Primary Election 2014
Mon July 21, 2014
St. Louis License Collector Race Flies Under The Radar
In August, two Democrats will meet in a relatively low-key primary to head an office that oversees between $50 million and $60 million each year. St. Louis' license collector is charged with collecting several taxes and issuing business licenses.
Two Democrats are vying for the office. The winner in the Aug. 5 primary will take on the Green Party candidate in November.
Mavis Thompson is the incumbent in the race, although this is her first time running for the position. Gov. Jay Nixon appointed her to the office in October 2013, when incumbent Michael McMillan left to head the St.
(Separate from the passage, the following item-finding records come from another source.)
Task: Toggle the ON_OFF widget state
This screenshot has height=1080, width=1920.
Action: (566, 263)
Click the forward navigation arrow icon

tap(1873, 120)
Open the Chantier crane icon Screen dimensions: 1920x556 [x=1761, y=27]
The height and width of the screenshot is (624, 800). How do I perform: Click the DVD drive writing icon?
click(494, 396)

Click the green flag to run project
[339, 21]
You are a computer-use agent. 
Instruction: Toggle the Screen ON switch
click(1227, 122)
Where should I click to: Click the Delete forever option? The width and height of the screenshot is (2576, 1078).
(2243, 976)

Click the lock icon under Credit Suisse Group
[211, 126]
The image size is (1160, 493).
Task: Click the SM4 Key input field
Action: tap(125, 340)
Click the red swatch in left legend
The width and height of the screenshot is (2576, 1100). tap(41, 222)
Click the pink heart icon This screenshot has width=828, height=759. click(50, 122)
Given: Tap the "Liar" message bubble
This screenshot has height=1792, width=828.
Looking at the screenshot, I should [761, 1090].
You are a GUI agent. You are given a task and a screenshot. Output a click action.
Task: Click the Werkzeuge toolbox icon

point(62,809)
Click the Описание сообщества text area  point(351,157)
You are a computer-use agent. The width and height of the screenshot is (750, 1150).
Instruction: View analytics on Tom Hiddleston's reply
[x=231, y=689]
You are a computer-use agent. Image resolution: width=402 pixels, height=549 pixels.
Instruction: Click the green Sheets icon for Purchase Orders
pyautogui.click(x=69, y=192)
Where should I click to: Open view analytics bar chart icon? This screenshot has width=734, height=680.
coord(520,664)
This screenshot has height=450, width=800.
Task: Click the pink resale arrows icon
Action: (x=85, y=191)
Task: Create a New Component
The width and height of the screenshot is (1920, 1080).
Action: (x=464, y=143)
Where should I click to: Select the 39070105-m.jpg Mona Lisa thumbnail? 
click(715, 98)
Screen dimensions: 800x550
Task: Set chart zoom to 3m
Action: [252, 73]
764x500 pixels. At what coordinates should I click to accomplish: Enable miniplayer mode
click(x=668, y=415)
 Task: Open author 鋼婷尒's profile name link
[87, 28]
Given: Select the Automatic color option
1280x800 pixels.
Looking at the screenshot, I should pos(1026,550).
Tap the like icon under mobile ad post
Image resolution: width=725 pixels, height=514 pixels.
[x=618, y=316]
Louis Urban League.
Previously, Thompson was the circuit clerk for the 22nd Judicial Circuit and an assistant attorney general for Medicaid Fraud Control.
In an interview, Thompson said she is proud of what her office has done in the months she has been in office.
"We set priorities, that was a change. We didn't have priorities set before my administration," Thompson said. "The other thing we've done is employee development. We make sure that every single employee has gone to customer service training, so we can give the best customer service to those coming in to our office for services."
She says she has also made the office more inclusive -- putting out pamphlets on the license collector office in Bosnian, Vietnamese, Spanish and braille.
But other politicians had expressed interest in the appointment, notably her primary opponent: Alderman Jeffrey Boyd.
Boyd has been the 22nd Ward alderman since 2003. Before that, Boyd served in the army for 23 years.
He says his experience on the Board of Alderman prepared him for the job, particularly because he "has sat on almost every committee. One of the most (important) committees being Ways and Means," Boyd said. "I understand the city's financial situation, I understand how to analyze budgets, and I also know how to manage people."
Both the candidates are college educated. Thompson attended the University of Missouri, receiving a nursing degree and law degree. She also graduated from the John F. Kennedy School of Government Program at Harvard University. Boyd attended Columbia College for his undergrad and received an MBA from Fontbonne University.
If elected to a new term, Thompson said she will put in place a business advisory council "because we can't be everywhere all the time," she said. "Sort of like a neighborhood watch, so they can also be our eyes and ears as a watchdog for businesses across the city."
Boyd, on the other hand, said his goal would be to streamline the license collector office, making it a "one stop shop, whereby I would eliminate the steps of going to the collector of revenue and the building division," he said. "Using 21st-century computers, we should be able to be able talk to each across departments."
Boyd has outspent Thompson in the race. The alderman's campaign committee has spent roughly $52,000 this year, compared to Thompson's nearly $19,000.
The bulk of Boyd's spending has gone toward printing mailers ($18,555) and canvassing the city ($15,658). He also spent nearly $13,000 on fundraising and consulting.
Thompson, meanwhile, has spent $6,750 on campaign workers, as well as $2,725 on highway and yard signs. As of July 15, Thompson had $46,000 in her campaign chest that she can use. At the same time, Boyd still had $83,000 remaining.
The two candidates have different city officials in their respective sides of the ring. Thompson has been endorsed by President of the Board of Alderman Lewis Reed, Treasurer Tishaura Jones and Comptroller Darlene Green. Boyd has been endorsed by St. Louis Mayor Francis Slay, Collector of Revenue Gregory Daly as well as 16 aldermen.
Whoever wins on Aug. 5 will move on to face Green Party candidate Donald Devivo.